» **Aim of the task**: Retype the section of the missionary basics outline below that runs from "In choosing Timothy" up to and including "to that end.".

» **Page text**:
* * *

Missionary Basics

Acts 15:36 – 16:5

A. Division of labor 15:37-16:3

1. The issue behind the “issue”

Yes, there were “issues” but they must not cloud the central issue: brethren in new churches need follow-up. Of equal importance, the gospel must advance; anything that would hinder it cannot be tolerated. After several years have passed and the rift between Paul and Mark is healed, Paul refers to Mark as a “fellow worker for the kingdom of God” Col_4:11 and someone who is “useful for ministry” 2Ti_4:11 This is further evidence of Paul still being a zealous man but toward the building of the kingdom and not its destruction.

2. Barnabas and John Mark

uncle/nephew – perhaps relationship influenced Barnabas; yet his loyalty to Mark is not out of character. He had stood by Paul to defend him soon after his conversion, thus his defense of Mark fits his reputation as a loyal encourager.

Returned to Cyprus, Barnabas’ home territory. There is no indication in the text that Barnabas’ intentions changed as a result of the division with Paul. He had agreed to the missions trip already, probably went to Cyprus for the same purpose Paul went in the other direction. Barnabas’ activities from this point on are absent from the biblical record.

3. Paul and Silas (later Timothy, also)

Silas, likely a Hellenistic Jew, a Roman citizen, leader in the church at Jerusalem. His choice as a traveling companion and co-laborer shows Paul’s determination not to be a “lone ranger”. Given Barnabas’ abandonment of Paul, Paul could have easily left Antioch on his own to revisit the churches just as Barnabas had been sent alone years earlier to Antioch. Instead, Paul chose Silas and left only when he had the endorsement of the church at Antioch on his journey (cf. Act_15:40). Even though it was common for the apostles to take their wives along with them as they traveled, wives were never the ones depended on to keep them accountable. They had another laborer alongside to help carry the load of gospel work.

In choosing Timothy as a companion, Paul was not only looking at present accountability but also future continuation of his work. Paul showed no desire to be a “sole source”, to have everyone dependent on him to do it all. While the role of an evangelist in Paul’s mind covered more than simply gaining converts, he knew there would be a need for someone to carry on after he was no longer able ( 2Ti_4:5 ) and eventually exhorted Timothy to that end.

An integral part of 3-self churches is the ability to be self-propagating. In order for a church to reproduce itself, that is, begin a church in another location, there must be a leader to undertake the work. The leadership must reproduce if the church is to reproduce. Two means are open – “they appointed elders in every church” Act_14:23 ; Timothy and John Mark both were mentored by older, more seasoned men until they were equipped for independent ministry. Hence Paul’s 4-generation model for equipping the saints: The things which you[2] have heard from me[1] in the presence of many witnesses, entrust these to faithful men[3] who will be able to teach others[4] also. 2Ti_2:2

4. additional resources to accomplish additional work

Providentially God made two teams from one. Although the separation may not have been handled ideally, godly men may otherwise have given in to personal opinion/emotion, God used it for good and for the advancement of the gospel. A further outworking of God’s Providence was that since Paul went in the opposite direction from Barnabas, he arrived at Lystra (Timothy’s home) near the beginning of his journey thus giving Timothy much more time and opportunity to be instructed.

* * *

» **Collected data**:

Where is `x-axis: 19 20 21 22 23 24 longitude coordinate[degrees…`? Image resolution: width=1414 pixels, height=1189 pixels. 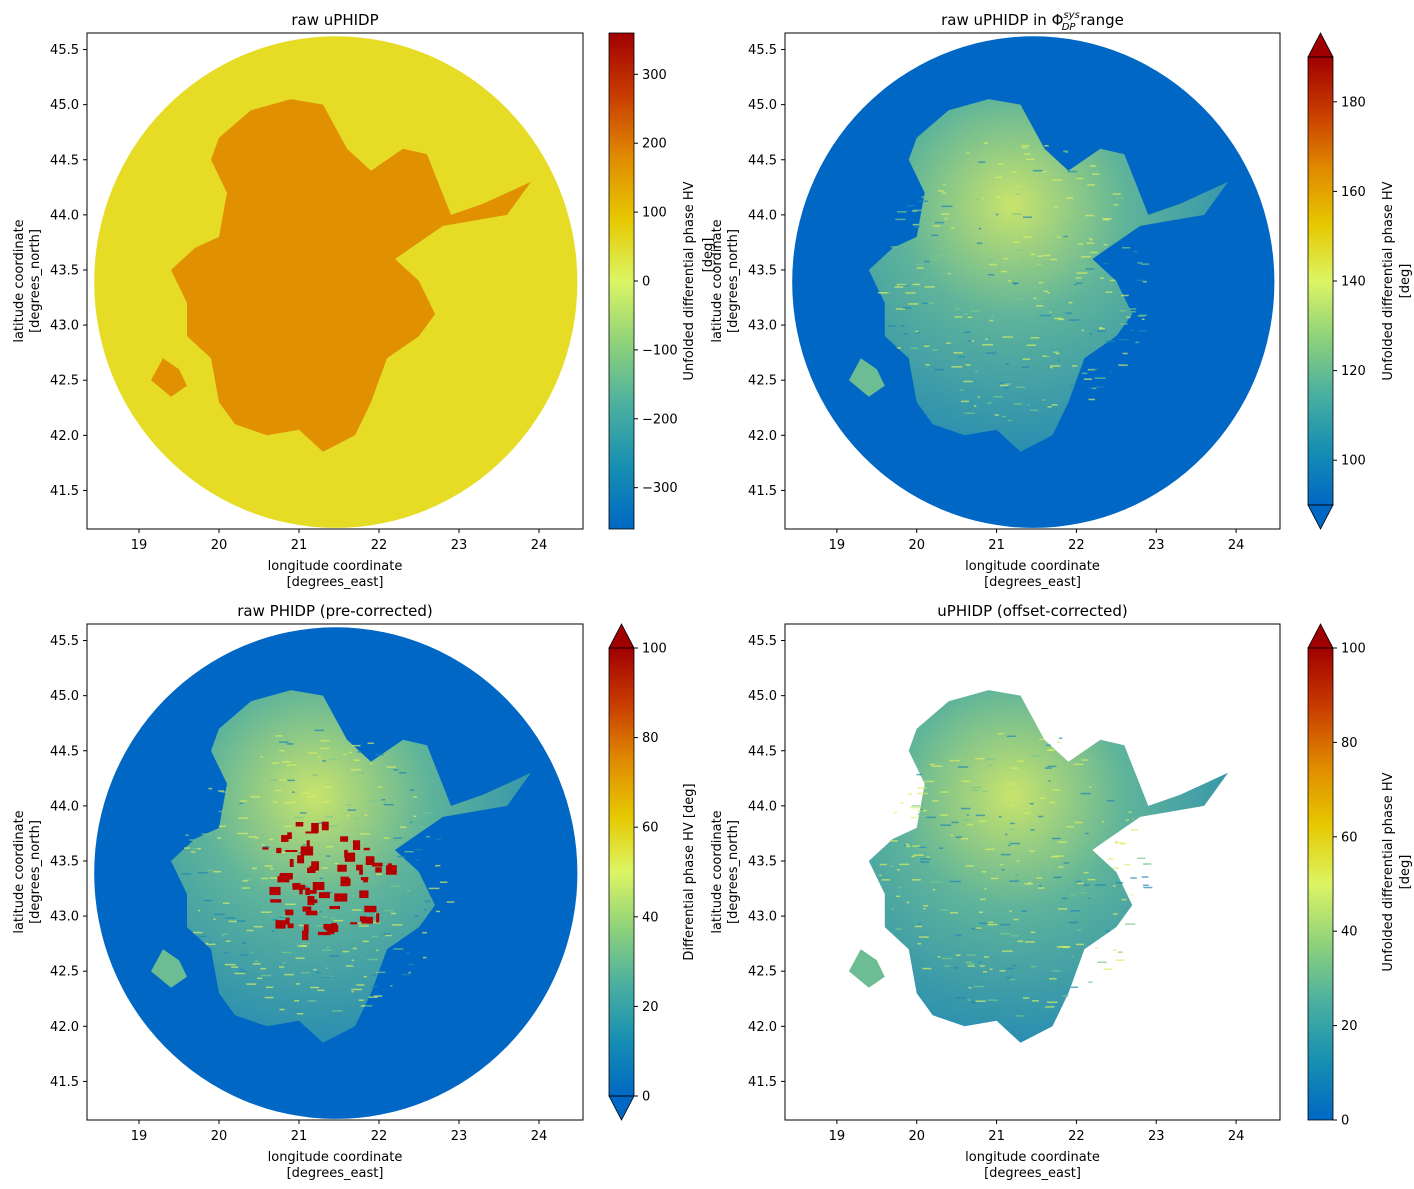
x-axis: 19 20 21 22 23 24 longitude coordinate[degrees… is located at coordinates (1036, 1150).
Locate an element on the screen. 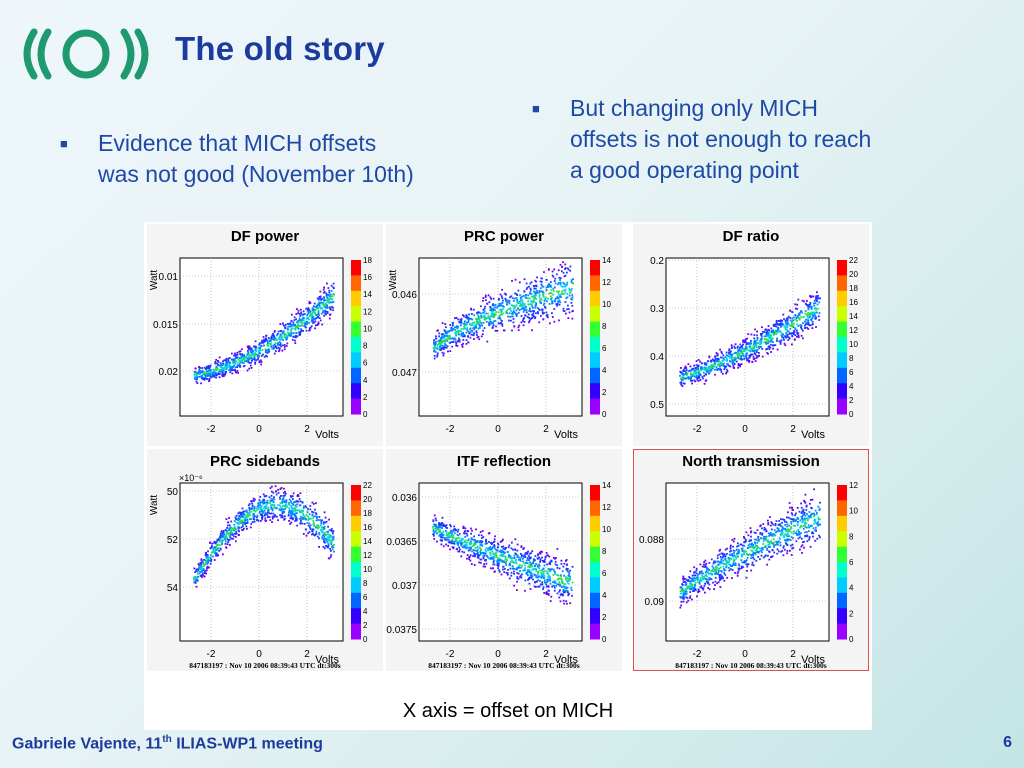 The image size is (1024, 768). y-tick-label: 0.01 is located at coordinates (169, 278).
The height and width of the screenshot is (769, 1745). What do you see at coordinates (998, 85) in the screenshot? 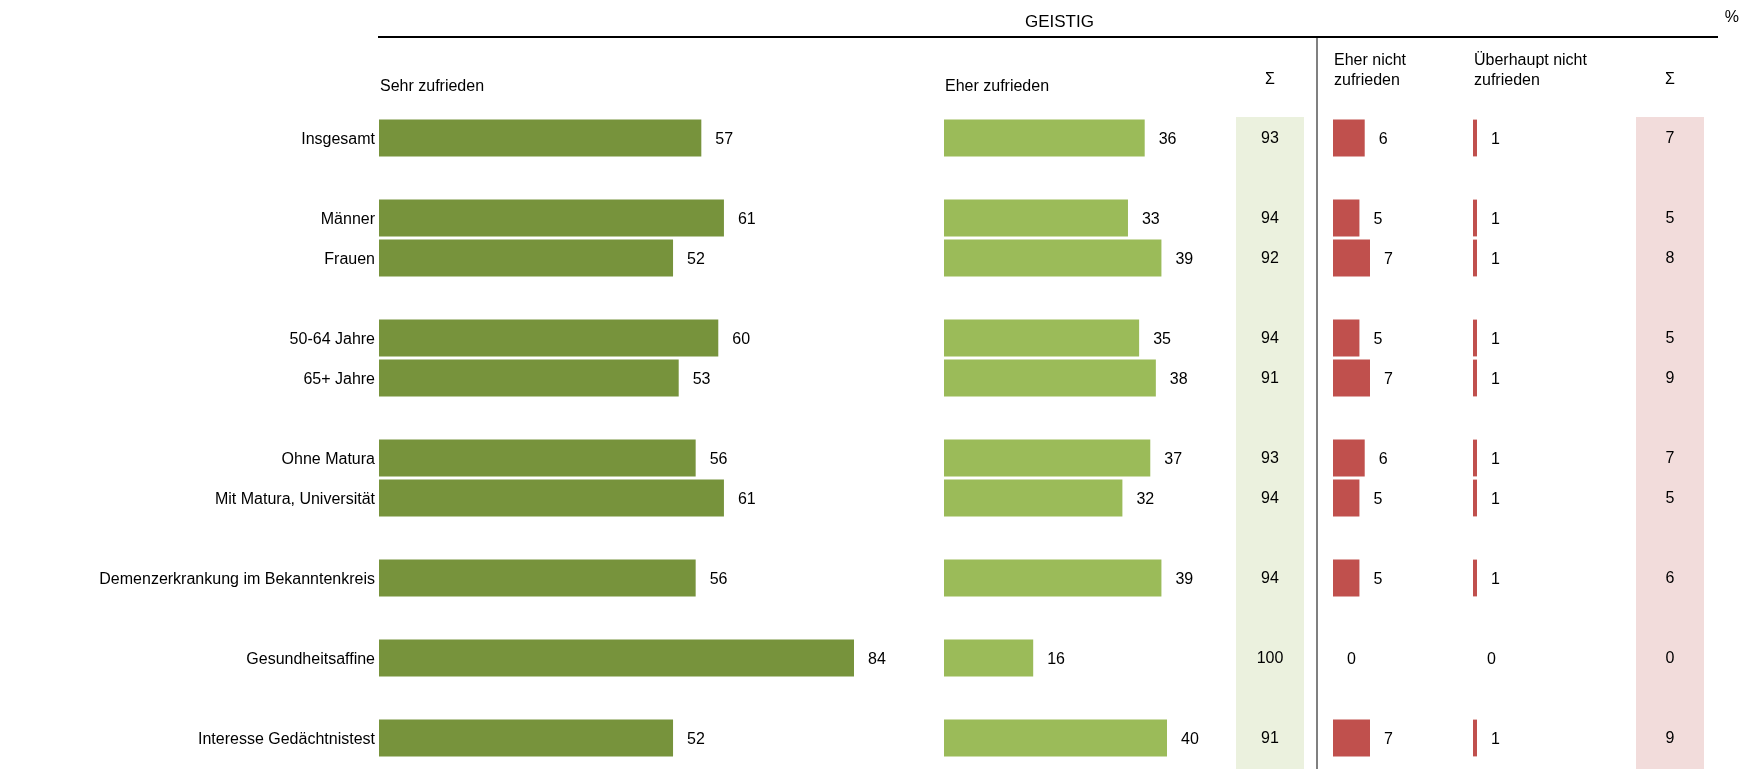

* * *

» **Response area**:
In choosing Timothy as a companion, Paul was not only looking at present accountability but also future continuation of his work. Paul showed no desire to be a “sole source”, to have everyone dependent on him to do it all. While the role of an evangelist in Paul’s mind covered more than simply gaining converts, he knew there would be a need for someone to carry on after he was no longer able ( 2Ti_4:5 ) and eventually exhorted Timothy to that end.